[Stored records]

----

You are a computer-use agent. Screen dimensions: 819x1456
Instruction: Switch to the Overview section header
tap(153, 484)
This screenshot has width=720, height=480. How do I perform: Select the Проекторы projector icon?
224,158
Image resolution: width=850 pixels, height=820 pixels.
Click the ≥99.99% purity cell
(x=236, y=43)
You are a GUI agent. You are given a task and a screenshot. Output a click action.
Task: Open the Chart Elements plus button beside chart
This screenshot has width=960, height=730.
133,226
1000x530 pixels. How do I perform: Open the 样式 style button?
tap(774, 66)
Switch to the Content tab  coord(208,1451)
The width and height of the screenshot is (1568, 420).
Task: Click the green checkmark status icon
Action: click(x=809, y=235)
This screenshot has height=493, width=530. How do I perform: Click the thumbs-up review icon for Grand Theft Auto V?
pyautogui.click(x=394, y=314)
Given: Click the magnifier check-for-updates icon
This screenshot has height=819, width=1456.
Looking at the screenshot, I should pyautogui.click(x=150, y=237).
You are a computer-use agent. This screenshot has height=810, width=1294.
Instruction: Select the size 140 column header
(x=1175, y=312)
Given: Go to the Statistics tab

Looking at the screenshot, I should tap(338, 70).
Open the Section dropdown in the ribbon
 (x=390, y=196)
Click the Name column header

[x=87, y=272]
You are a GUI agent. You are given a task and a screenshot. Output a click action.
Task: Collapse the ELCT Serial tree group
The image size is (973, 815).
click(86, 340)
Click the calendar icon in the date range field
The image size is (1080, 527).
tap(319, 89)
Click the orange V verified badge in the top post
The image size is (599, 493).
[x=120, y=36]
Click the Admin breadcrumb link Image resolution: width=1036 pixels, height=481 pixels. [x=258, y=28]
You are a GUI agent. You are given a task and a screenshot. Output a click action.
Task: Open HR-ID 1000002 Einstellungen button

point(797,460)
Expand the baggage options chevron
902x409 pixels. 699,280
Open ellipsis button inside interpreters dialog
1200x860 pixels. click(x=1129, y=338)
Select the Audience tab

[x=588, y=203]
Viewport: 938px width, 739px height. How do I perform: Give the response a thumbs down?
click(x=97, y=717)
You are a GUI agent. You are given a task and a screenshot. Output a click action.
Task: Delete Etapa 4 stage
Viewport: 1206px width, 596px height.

----

What the task requires -
The entries above must be repeated word for word.

Result -
You are a computer-use agent. Screen dimensions: 819x1456
Instruction: Switch to the Overview section header
tap(153, 484)
This screenshot has width=720, height=480. How do I perform: Select the Проекторы projector icon?
224,158
Image resolution: width=850 pixels, height=820 pixels.
Click the ≥99.99% purity cell
(x=236, y=43)
You are a GUI agent. You are given a task and a screenshot. Output a click action.
Task: Open the Chart Elements plus button beside chart
This screenshot has width=960, height=730.
133,226
1000x530 pixels. How do I perform: Open the 样式 style button?
tap(774, 66)
Switch to the Content tab  coord(208,1451)
The width and height of the screenshot is (1568, 420).
Task: Click the green checkmark status icon
Action: click(x=809, y=235)
This screenshot has height=493, width=530. How do I perform: Click the thumbs-up review icon for Grand Theft Auto V?
pyautogui.click(x=394, y=314)
Given: Click the magnifier check-for-updates icon
This screenshot has height=819, width=1456.
Looking at the screenshot, I should pyautogui.click(x=150, y=237).
You are a computer-use agent. This screenshot has height=810, width=1294.
Instruction: Select the size 140 column header
(x=1175, y=312)
Given: Go to the Statistics tab

Looking at the screenshot, I should tap(338, 70).
Open the Section dropdown in the ribbon
 (x=390, y=196)
Click the Name column header

[x=87, y=272]
You are a GUI agent. You are given a task and a screenshot. Output a click action.
Task: Collapse the ELCT Serial tree group
The image size is (973, 815).
click(86, 340)
Click the calendar icon in the date range field
The image size is (1080, 527).
tap(319, 89)
Click the orange V verified badge in the top post
The image size is (599, 493).
[x=120, y=36]
Click the Admin breadcrumb link Image resolution: width=1036 pixels, height=481 pixels. [x=258, y=28]
You are a GUI agent. You are given a task and a screenshot. Output a click action.
Task: Open HR-ID 1000002 Einstellungen button

point(797,460)
Expand the baggage options chevron
902x409 pixels. 699,280
Open ellipsis button inside interpreters dialog
1200x860 pixels. click(x=1129, y=338)
Select the Audience tab

[x=588, y=203]
Viewport: 938px width, 739px height. How do I perform: Give the response a thumbs down?
click(x=97, y=717)
You are a GUI agent. You are given a task and a screenshot. Output a click action.
Task: Delete Etapa 4 stage
Viewport: 1206px width, 596px height.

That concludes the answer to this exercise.